T HE insect body is made up of ring-like segments which are grown together. These segments are divided into groups according to their use and the organs which they bear. Thus the segments of an insect's body are grouped into three regions, the head, the thorax and the abdomen. The head bears the eyes, the antennæ, and the mouth-parts. On each side of the head of the adult insect may be seen the compound eyes; these are so called, because they are made up of many small eyes set together, much like the cells of the honeycomb. These compound eyes are not found in larvæ. In addition to the compound eyes, many adult insects possess simple eyes; these are placed between the compound eyes and are usually three in number. Often they cannot be seen without the aid of a lens.


[Illustration]

A part of the compound eye of an insect, enlarged.

The antennæ or feelers are composed of many segments and are inserted in front of the eyes or between them.
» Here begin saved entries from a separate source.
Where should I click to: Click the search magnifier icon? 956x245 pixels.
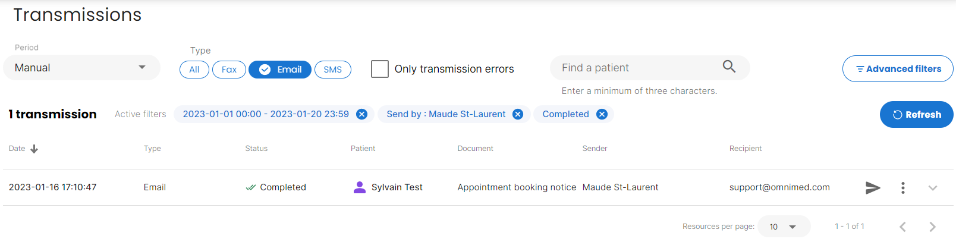(x=729, y=67)
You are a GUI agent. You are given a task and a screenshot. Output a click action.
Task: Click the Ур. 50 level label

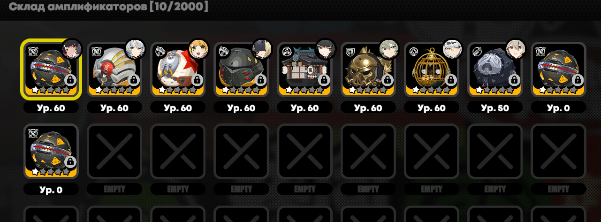coord(494,107)
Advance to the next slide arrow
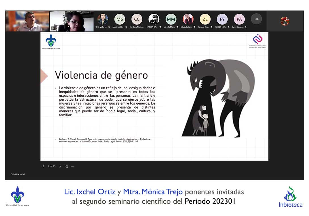The height and width of the screenshot is (216, 309). click(x=60, y=166)
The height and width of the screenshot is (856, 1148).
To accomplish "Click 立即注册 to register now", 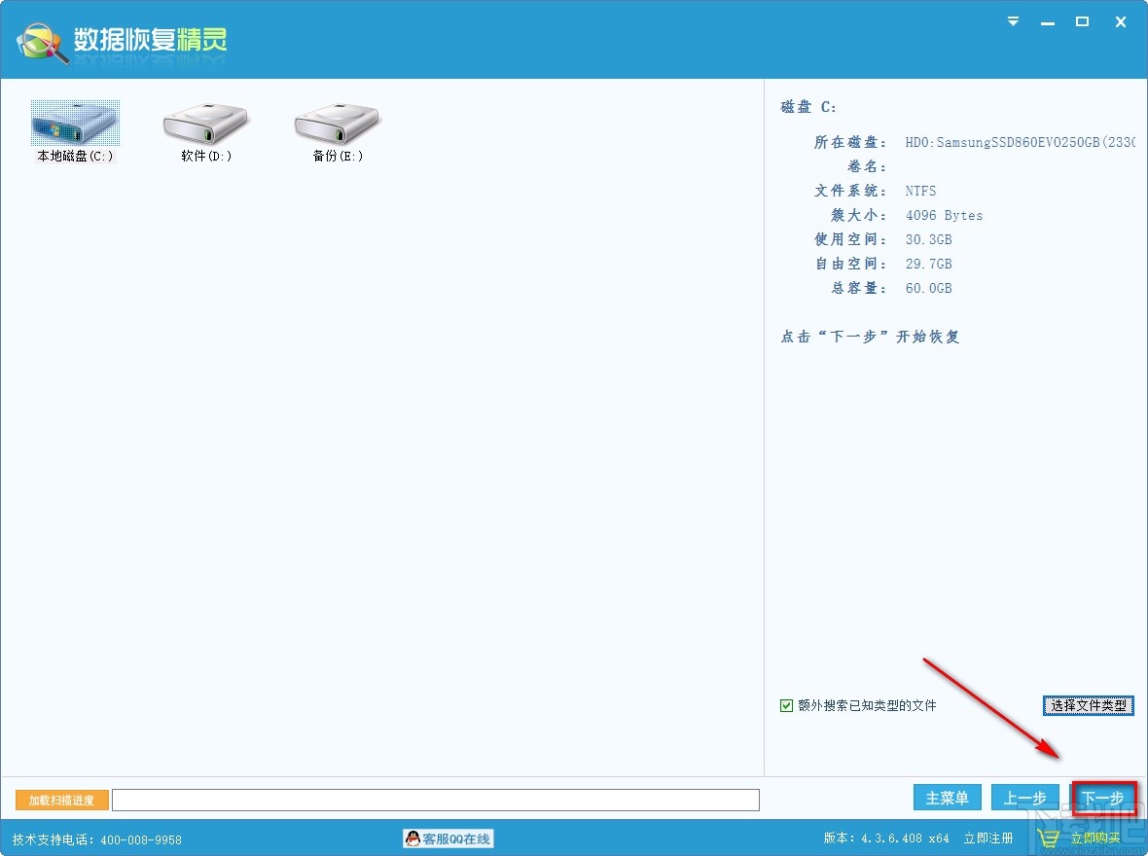I will point(988,838).
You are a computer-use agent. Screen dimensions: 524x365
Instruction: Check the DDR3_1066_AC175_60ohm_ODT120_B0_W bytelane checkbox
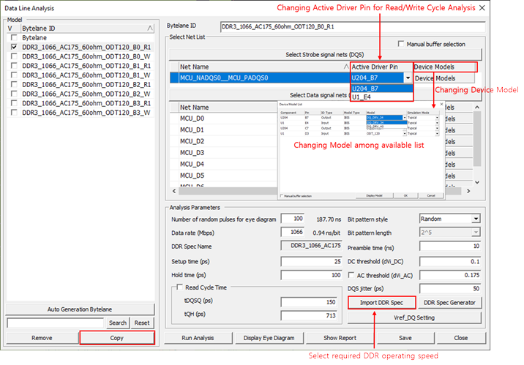coord(12,56)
They vary greatly in form. In some insects they are mere threads; in others, like the silk-worm moths, they are large, feather-like organs.


[Illustration]

Grasshopper, with the parts of the external anatomy named.

The mouth-parts of insects vary greatly in structure and in form, being adapted to the life of the insect species to which they minister. Some insects have jaws fitted for seizing their prey, others for chewing leaves, others have a sucking tube for getting the juices from plants or the blood from animals, and others long delicate tubes for sipping the nectar from flowers.


[Illustration]

The mouth-parts of a grasshopper dissected off, enlarged and named.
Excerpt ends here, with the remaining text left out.